--- Data excerpts ---
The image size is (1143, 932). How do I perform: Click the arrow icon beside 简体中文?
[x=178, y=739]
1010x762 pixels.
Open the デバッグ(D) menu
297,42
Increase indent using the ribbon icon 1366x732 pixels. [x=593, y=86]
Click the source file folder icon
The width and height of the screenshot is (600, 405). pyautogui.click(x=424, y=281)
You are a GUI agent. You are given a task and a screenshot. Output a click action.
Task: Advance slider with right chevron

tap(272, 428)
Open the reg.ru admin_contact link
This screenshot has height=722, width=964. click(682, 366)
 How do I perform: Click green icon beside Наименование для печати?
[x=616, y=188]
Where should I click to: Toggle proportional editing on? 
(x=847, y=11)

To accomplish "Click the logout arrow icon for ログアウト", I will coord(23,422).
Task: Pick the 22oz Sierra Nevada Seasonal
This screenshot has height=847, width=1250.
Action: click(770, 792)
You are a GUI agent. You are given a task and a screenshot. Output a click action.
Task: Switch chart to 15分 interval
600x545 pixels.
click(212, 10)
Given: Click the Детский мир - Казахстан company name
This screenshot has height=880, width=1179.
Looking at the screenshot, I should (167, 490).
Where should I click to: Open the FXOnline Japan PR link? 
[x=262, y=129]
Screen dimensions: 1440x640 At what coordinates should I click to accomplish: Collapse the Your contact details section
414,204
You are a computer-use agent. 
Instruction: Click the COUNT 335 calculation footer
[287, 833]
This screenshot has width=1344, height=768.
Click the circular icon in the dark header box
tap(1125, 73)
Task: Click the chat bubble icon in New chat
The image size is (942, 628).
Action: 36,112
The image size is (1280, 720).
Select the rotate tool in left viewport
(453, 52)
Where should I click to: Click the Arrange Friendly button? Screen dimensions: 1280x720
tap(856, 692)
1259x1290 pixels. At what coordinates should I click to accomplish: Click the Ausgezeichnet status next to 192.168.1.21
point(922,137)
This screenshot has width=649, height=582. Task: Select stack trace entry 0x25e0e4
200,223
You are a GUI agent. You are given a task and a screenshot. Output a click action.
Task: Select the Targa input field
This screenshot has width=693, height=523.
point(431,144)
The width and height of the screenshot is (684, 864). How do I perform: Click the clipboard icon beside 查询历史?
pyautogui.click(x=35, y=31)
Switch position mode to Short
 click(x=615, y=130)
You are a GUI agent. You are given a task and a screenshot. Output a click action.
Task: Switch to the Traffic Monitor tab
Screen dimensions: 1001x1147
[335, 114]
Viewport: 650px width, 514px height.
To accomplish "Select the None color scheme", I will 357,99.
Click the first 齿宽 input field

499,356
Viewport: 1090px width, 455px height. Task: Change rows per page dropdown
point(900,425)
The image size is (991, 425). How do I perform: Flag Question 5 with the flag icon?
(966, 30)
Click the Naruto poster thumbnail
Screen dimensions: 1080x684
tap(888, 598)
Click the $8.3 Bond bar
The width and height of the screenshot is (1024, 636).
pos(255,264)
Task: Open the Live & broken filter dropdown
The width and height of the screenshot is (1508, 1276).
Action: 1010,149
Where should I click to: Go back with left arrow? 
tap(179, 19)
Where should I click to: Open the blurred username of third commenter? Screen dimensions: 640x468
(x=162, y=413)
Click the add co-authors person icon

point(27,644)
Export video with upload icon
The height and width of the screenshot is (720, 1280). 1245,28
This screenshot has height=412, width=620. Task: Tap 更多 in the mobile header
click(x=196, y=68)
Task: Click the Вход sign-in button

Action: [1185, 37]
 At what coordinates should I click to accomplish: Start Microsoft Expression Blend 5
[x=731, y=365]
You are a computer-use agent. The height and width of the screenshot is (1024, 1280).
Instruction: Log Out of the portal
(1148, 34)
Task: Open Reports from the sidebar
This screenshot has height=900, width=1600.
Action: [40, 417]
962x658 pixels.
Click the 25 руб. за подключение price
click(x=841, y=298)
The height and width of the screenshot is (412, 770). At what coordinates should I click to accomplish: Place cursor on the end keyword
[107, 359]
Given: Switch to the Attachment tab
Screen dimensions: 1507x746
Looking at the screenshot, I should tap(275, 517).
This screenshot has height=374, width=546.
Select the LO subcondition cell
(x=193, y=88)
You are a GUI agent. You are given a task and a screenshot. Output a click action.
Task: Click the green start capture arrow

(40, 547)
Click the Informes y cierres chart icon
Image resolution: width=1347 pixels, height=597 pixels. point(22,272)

--- TO DO ---
Repeat exactly, and only, the lines from the one containing "The width and height of the screenshot is (1508, 1276)." through the last line above.

--- YOUR RESPONSE ---
The width and height of the screenshot is (1508, 1276).
Action: 1010,149
Where should I click to: Go back with left arrow? 
tap(179, 19)
Where should I click to: Open the blurred username of third commenter? Screen dimensions: 640x468
(x=162, y=413)
Click the add co-authors person icon

point(27,644)
Export video with upload icon
The height and width of the screenshot is (720, 1280). 1245,28
This screenshot has height=412, width=620. Task: Tap 更多 in the mobile header
click(x=196, y=68)
Task: Click the Вход sign-in button

Action: [1185, 37]
 At what coordinates should I click to accomplish: Start Microsoft Expression Blend 5
[x=731, y=365]
You are a computer-use agent. The height and width of the screenshot is (1024, 1280).
Instruction: Log Out of the portal
(1148, 34)
Task: Open Reports from the sidebar
This screenshot has height=900, width=1600.
Action: [40, 417]
962x658 pixels.
Click the 25 руб. за подключение price
click(x=841, y=298)
The height and width of the screenshot is (412, 770). At what coordinates should I click to accomplish: Place cursor on the end keyword
[107, 359]
Given: Switch to the Attachment tab
Screen dimensions: 1507x746
Looking at the screenshot, I should tap(275, 517).
This screenshot has height=374, width=546.
Select the LO subcondition cell
(x=193, y=88)
You are a GUI agent. You are given a task and a screenshot. Output a click action.
Task: Click the green start capture arrow

(40, 547)
Click the Informes y cierres chart icon
Image resolution: width=1347 pixels, height=597 pixels. point(22,272)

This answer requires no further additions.